### WHAT YOU NEED TO DO
Apart from any images, the entries are to be output exactly.

***** EXTRACTED INFORMATION *****

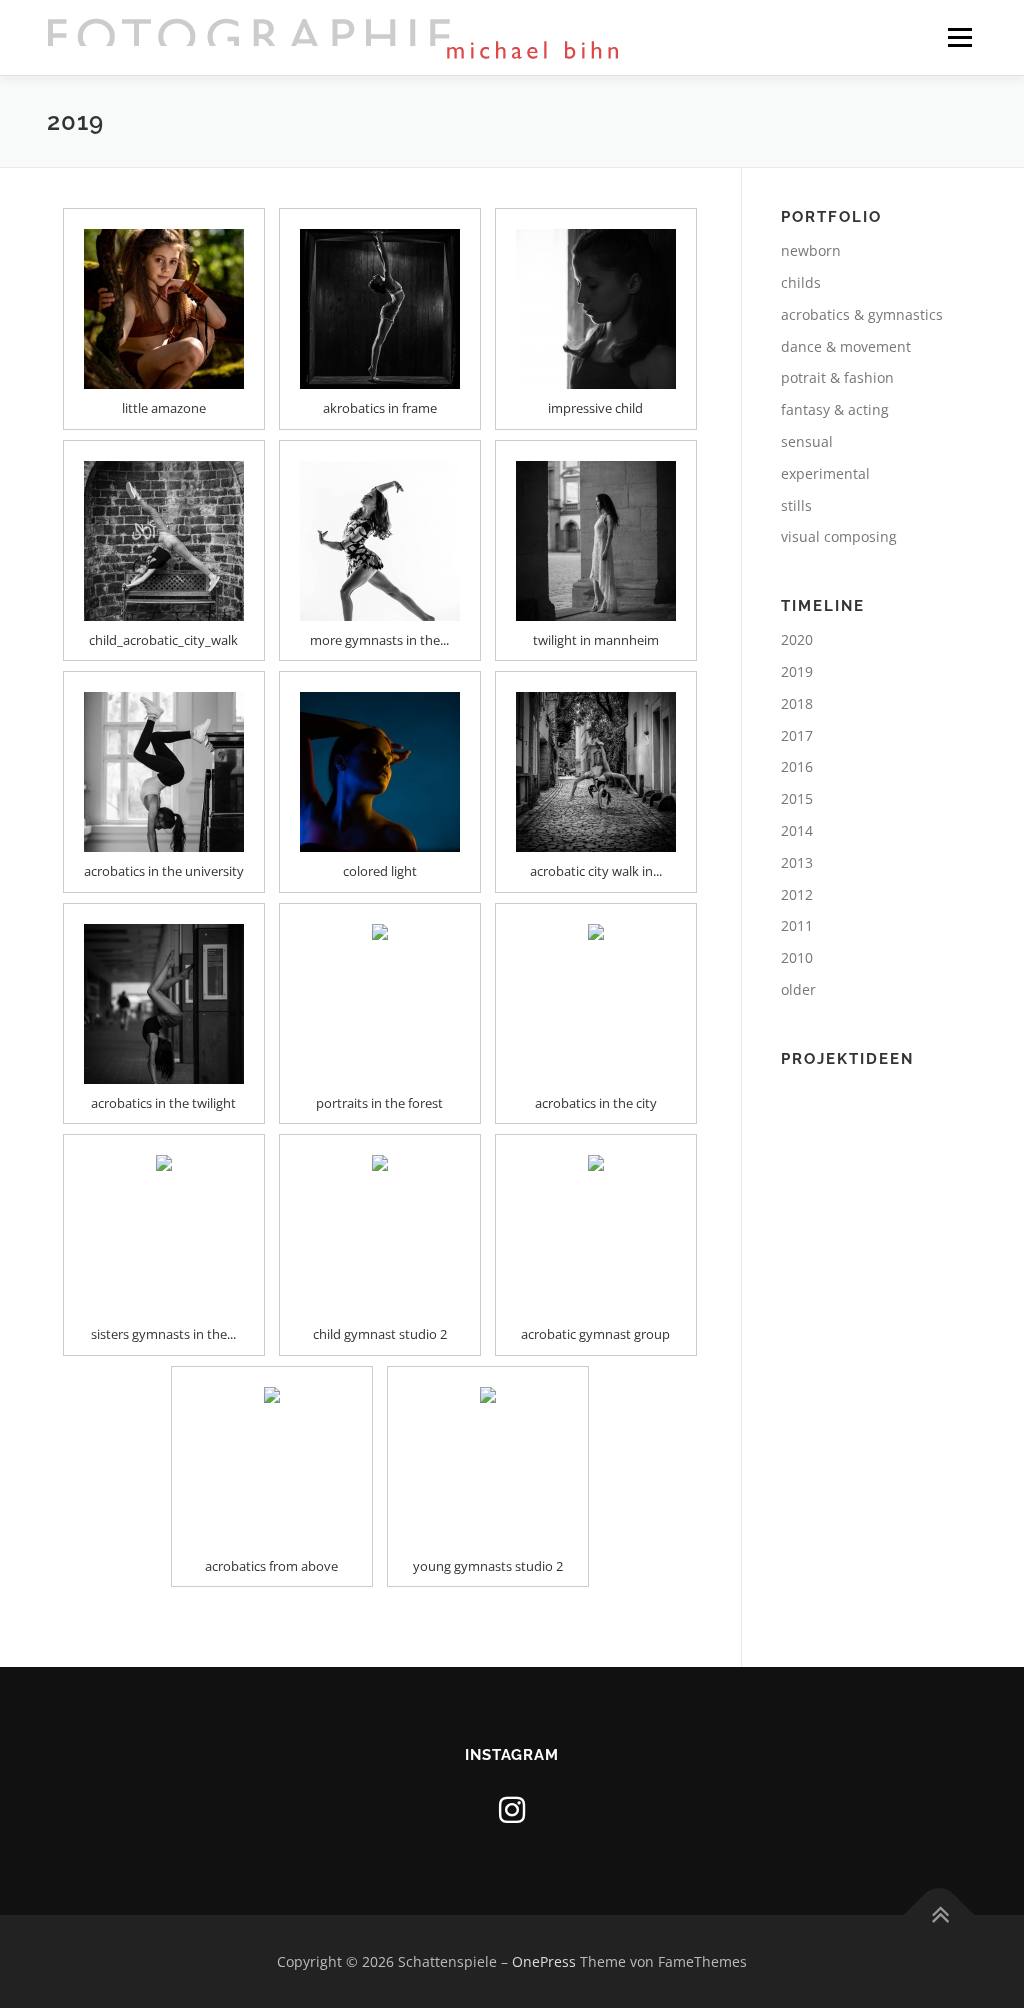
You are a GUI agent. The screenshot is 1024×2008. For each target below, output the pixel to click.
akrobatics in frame (380, 408)
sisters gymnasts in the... (163, 1334)
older (798, 989)
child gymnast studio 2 (380, 1334)
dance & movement (846, 346)
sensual (807, 441)
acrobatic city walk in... (596, 871)
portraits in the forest (379, 1103)
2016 (797, 766)
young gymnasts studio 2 (488, 1566)
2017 (797, 735)
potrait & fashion (837, 377)
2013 (797, 862)
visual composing (839, 536)
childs (801, 282)
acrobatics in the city (596, 1103)
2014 (797, 830)
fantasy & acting (835, 409)
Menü (959, 37)
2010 (797, 957)
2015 (797, 798)
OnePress (544, 1961)
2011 (797, 925)
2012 (797, 894)
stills (796, 505)
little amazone (164, 408)
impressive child (595, 408)
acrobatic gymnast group (595, 1334)
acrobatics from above (271, 1566)
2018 (797, 703)
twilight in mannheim (596, 640)
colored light (380, 871)
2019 (797, 671)
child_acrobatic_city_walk (163, 640)
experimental (825, 473)
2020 (797, 639)
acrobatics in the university (164, 871)
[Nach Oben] (939, 1914)
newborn (811, 250)
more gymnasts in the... (379, 640)
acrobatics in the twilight (163, 1103)
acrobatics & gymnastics (862, 314)
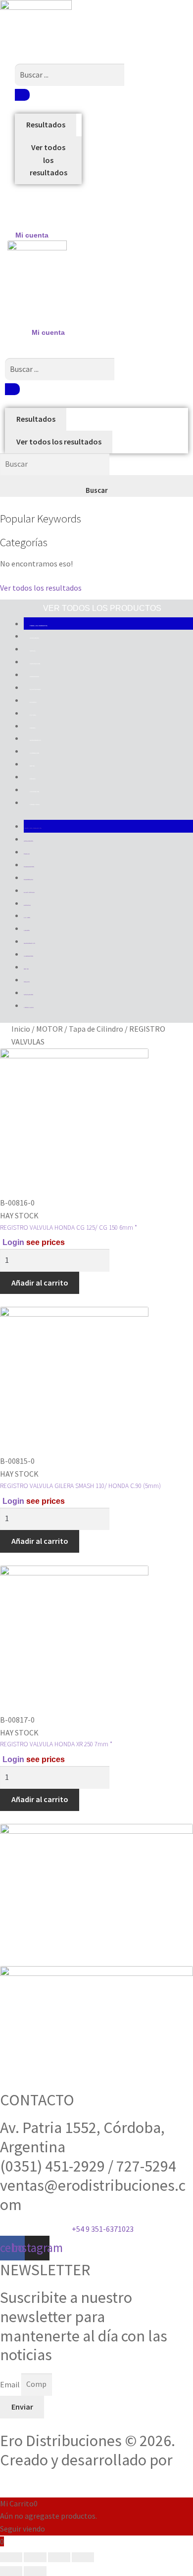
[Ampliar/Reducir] (11, 2557)
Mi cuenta (31, 235)
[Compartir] (59, 2557)
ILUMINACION (34, 753)
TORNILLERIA (35, 804)
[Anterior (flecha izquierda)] (11, 2571)
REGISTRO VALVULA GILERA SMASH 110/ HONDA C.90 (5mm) (80, 1486)
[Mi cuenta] (32, 215)
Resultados (45, 124)
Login (13, 1242)
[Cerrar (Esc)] (83, 2557)
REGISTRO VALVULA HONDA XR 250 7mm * (56, 1744)
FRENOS (33, 728)
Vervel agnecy (46, 2479)
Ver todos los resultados (48, 160)
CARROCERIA (34, 677)
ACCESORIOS (34, 638)
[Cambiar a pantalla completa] (35, 2557)
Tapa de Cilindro (96, 1029)
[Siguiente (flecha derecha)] (35, 2571)
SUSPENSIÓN (34, 792)
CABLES (33, 651)
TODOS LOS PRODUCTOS (39, 626)
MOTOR (32, 766)
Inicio (20, 1029)
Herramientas (35, 740)
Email (10, 2384)
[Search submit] (22, 95)
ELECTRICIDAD (35, 689)
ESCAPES (33, 702)
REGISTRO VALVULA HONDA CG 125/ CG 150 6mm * (68, 1227)
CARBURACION (35, 664)
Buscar (97, 490)
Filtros (33, 715)
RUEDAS (33, 779)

*****

### EXERCISE RESPONSE
You are a GUI agent. The screenshot is 1024×2008. For each target below, output the pixel to click.
akrobatics in frame (380, 408)
sisters gymnasts in the... (163, 1334)
older (798, 989)
child gymnast studio 2 (380, 1334)
dance & movement (846, 346)
sensual (807, 441)
acrobatic city walk in... (596, 871)
portraits in the forest (379, 1103)
2016 (797, 766)
young gymnasts studio 2 (488, 1566)
2017 (797, 735)
potrait & fashion (837, 377)
2013 (797, 862)
visual composing (839, 536)
childs (801, 282)
acrobatics in the city (596, 1103)
2014 (797, 830)
fantasy & acting (835, 409)
Menü (959, 37)
2010 (797, 957)
2015 (797, 798)
OnePress (544, 1961)
2011 (797, 925)
2012 (797, 894)
stills (796, 505)
little amazone (164, 408)
impressive child (595, 408)
acrobatic gymnast group (595, 1334)
acrobatics from above (271, 1566)
2018 (797, 703)
twilight in mannheim (596, 640)
colored light (380, 871)
2019 (797, 671)
child_acrobatic_city_walk (163, 640)
experimental (825, 473)
2020 (797, 639)
acrobatics in the university (164, 871)
[Nach Oben] (939, 1914)
newborn (811, 250)
more gymnasts in the... (379, 640)
acrobatics in the twilight (163, 1103)
acrobatics & gymnastics (862, 314)
[Ampliar/Reducir] (11, 2557)
Mi cuenta (31, 235)
[Compartir] (59, 2557)
ILUMINACION (34, 753)
TORNILLERIA (35, 804)
[Anterior (flecha izquierda)] (11, 2571)
REGISTRO VALVULA GILERA SMASH 110/ HONDA C.90 (5mm) (80, 1486)
[Mi cuenta] (32, 215)
Resultados (45, 124)
Login (13, 1242)
[Cerrar (Esc)] (83, 2557)
REGISTRO VALVULA HONDA XR 250 7mm * (56, 1744)
FRENOS (33, 728)
Vervel agnecy (46, 2479)
Ver todos los resultados (48, 160)
CARROCERIA (34, 677)
ACCESORIOS (34, 638)
[Cambiar a pantalla completa] (35, 2557)
Tapa de Cilindro (96, 1029)
[Siguiente (flecha derecha)] (35, 2571)
SUSPENSIÓN (34, 792)
CABLES (33, 651)
TODOS LOS PRODUCTOS (39, 626)
MOTOR (32, 766)
Inicio (20, 1029)
Herramientas (35, 740)
Email (10, 2384)
[Search submit] (22, 95)
ELECTRICIDAD (35, 689)
ESCAPES (33, 702)
REGISTRO VALVULA HONDA CG 125/ CG 150 6mm * (68, 1227)
CARBURACION (35, 664)
Buscar (97, 490)
Filtros (33, 715)
RUEDAS (33, 779)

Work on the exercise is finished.